TEXT UNDER STUDY
:::::

A wide variety of concepts, methods, and tools have been developed to address decision challenges that confront a large degree of uncertainty. One source of the name "robust decision" was the field of robust design popularized primarily by Genichi Taguchi in the 1980s and early 1990s.[4][5] Jonathan Rosenhead and colleagues were among the first to lay out a systematic decision framework for robust decisions, in their 1989 book Rational Analysis for a Problematic World.[6] Similar themes have emerged from the literatures on scenario planning, robust control, imprecise probability, and info-gap decision theory and methods. An early review of many of these approaches is contained in the Third Assessment Report of the Intergovernmental Panel on Climate Change, published in 2001.


Robust decision-making (RDM) is a particular set of methods and tools developed over the last decade, primarily by researchers associated with the RAND Corporation, designed to support decision-making and policy analysis under conditions of deep uncertainty.

While often used by researchers to evaluate alternative options, RDM is designed and is often employed as a method for decision support, with a particular focus on helping decision-makers identify and design new decision options that may be more robust than those they had originally considered. Often, these more robust options represent adaptive decision strategies designed to evolve over time in response to new information. In addition, RDM can be used to facilitate group decision-making in contentious situations where parties to the decision have strong disagreements about assumptions and values.[7]

RDM approaches have been applied to a wide range of different types of decision challenges. A study in 1996 addressed adaptive strategies for reducing greenhouse gas emissions.[8] More recent studies include a variety of applications to water management issues,[9][10][11] evaluation of the impacts of proposed U.S. renewable energy requirements,[citation needed] a comparison of long-term energy strategies for the government of Israel,[citation needed] an assessment of science and technology policies the government of South Korea might pursue in response to increasing economic competition from China,[citation needed] and an analysis of Congress' options in reauthorization of the Terrorism Risk Insurance Act (TRIA).[citation needed]

Differences between RDM and traditional expected-utility analysis[edit]

RDM rests on three key concepts that differentiate it from the traditional subjective expected utility decision framework: multiple views of the future, a robustness criterion, and reversing the order of traditional decision analysis by conducting an iterative process based on a vulnerability-and-response-option rather than a predict-then-act decision framework.[citation needed]

First, RDM characterizes uncertainty with multiple views of the future. In some cases, these multiple views will be represented by multiple future states of the world. RDM can also incorporate probabilistic information, but rejects the view that a single joint probability distribution represents the best description of a deeply uncertain future. Rather RDM uses ranges or, more formally, sets of plausible probability distributions to describe deep uncertainty.

Second, RDM uses robustness rather than optimality as a criterion to assess alternative policies. The traditional subjective utility framework ranks alternative decision options contingent on best estimate probability distributions. In general, there is a best (i.e., highest ranked) option. RDM analyses have employed several different definitions of robustness. These include: trading a small amount of optimum performance for less sensitivity to broken assumptions, good performance compared to the alternatives over a wide range of plausible scenarios, and keeping options open.[2] All incorporate some type of satisficing criteria and, in contrast to expected utility approaches, all generally describe tradeoffs rather than provide a strict ranking of alternative options.

:::::

(Records from a collection)

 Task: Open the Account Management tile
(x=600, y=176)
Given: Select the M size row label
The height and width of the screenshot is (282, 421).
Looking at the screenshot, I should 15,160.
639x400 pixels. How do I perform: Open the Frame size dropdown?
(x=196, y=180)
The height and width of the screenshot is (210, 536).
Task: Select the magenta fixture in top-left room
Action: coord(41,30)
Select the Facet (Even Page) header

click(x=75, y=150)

:::::

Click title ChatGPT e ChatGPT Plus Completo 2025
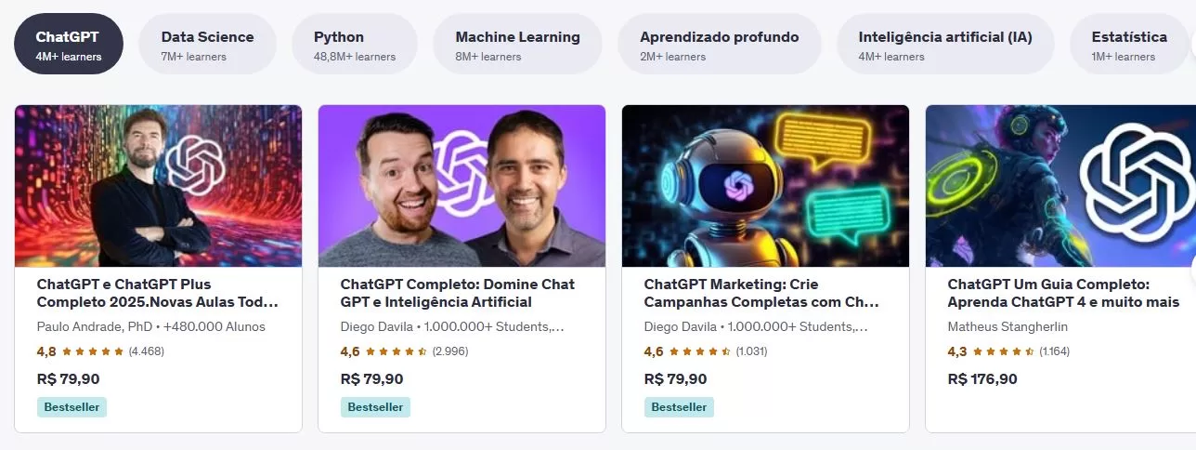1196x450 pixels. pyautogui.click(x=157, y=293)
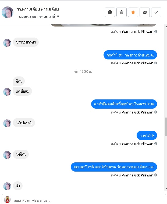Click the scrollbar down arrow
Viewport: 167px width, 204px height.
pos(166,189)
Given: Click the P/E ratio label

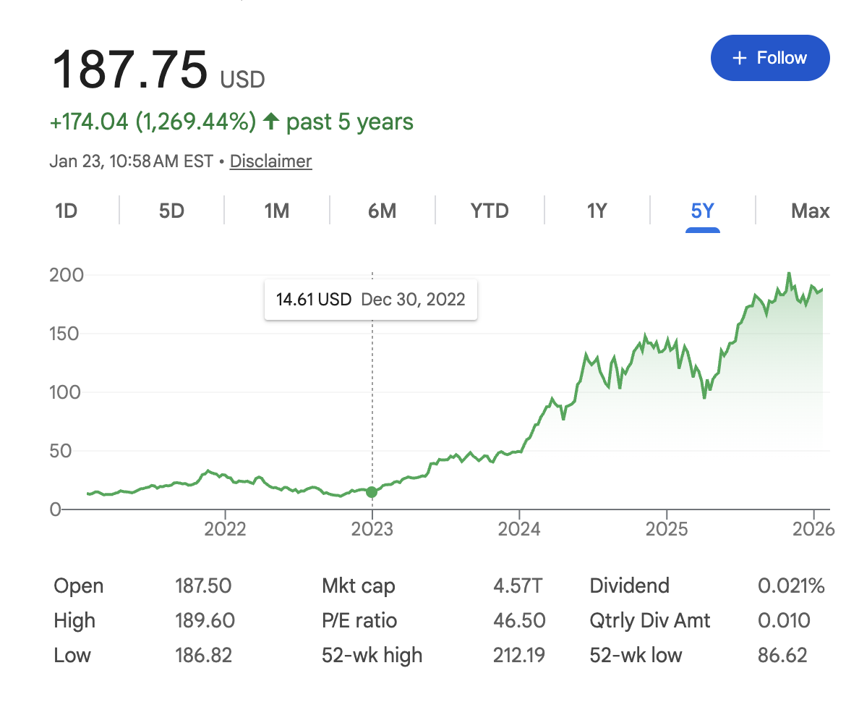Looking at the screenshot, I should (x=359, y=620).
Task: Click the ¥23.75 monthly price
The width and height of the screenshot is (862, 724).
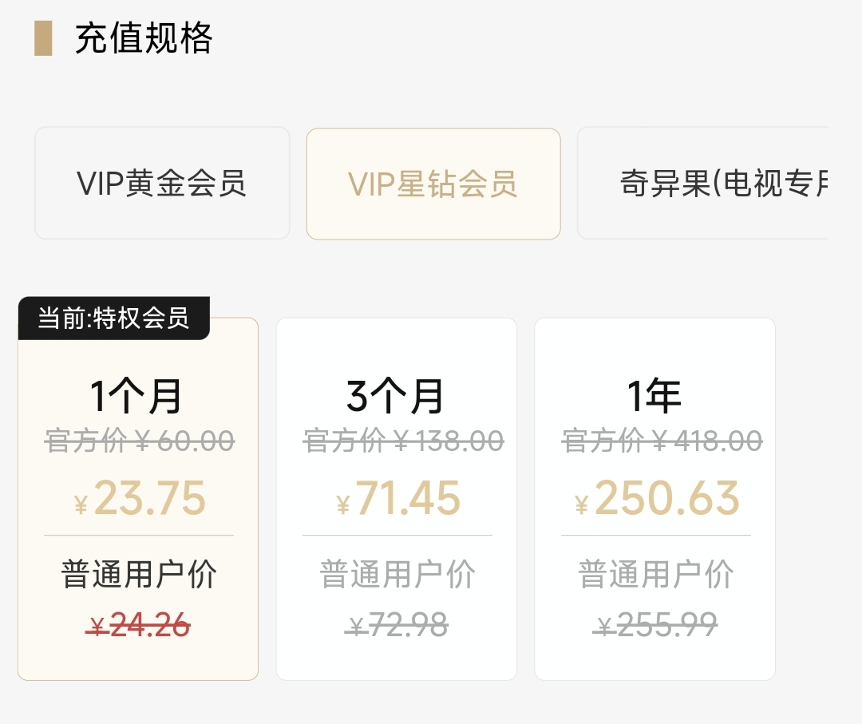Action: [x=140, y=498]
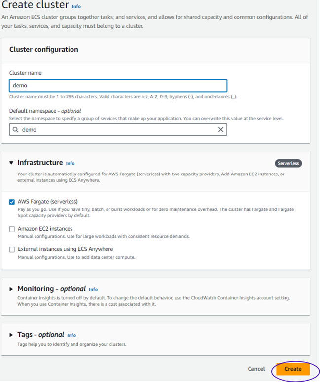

:::::

In the passage on robust decision-making, reproduce word for word the part between "RDM rests on" and "describe deep uncertainty.", inclusive.

RDM rests on three key concepts that differentiate it from the traditional subjective expected utility decision framework: multiple views of the future, a robustness criterion, and reversing the order of traditional decision analysis by conducting an iterative process based on a vulnerability-and-response-option rather than a predict-then-act decision framework.[citation needed]

First, RDM characterizes uncertainty with multiple views of the future. In some cases, these multiple views will be represented by multiple future states of the world. RDM can also incorporate probabilistic information, but rejects the view that a single joint probability distribution represents the best description of a deeply uncertain future. Rather RDM uses ranges or, more formally, sets of plausible probability distributions to describe deep uncertainty.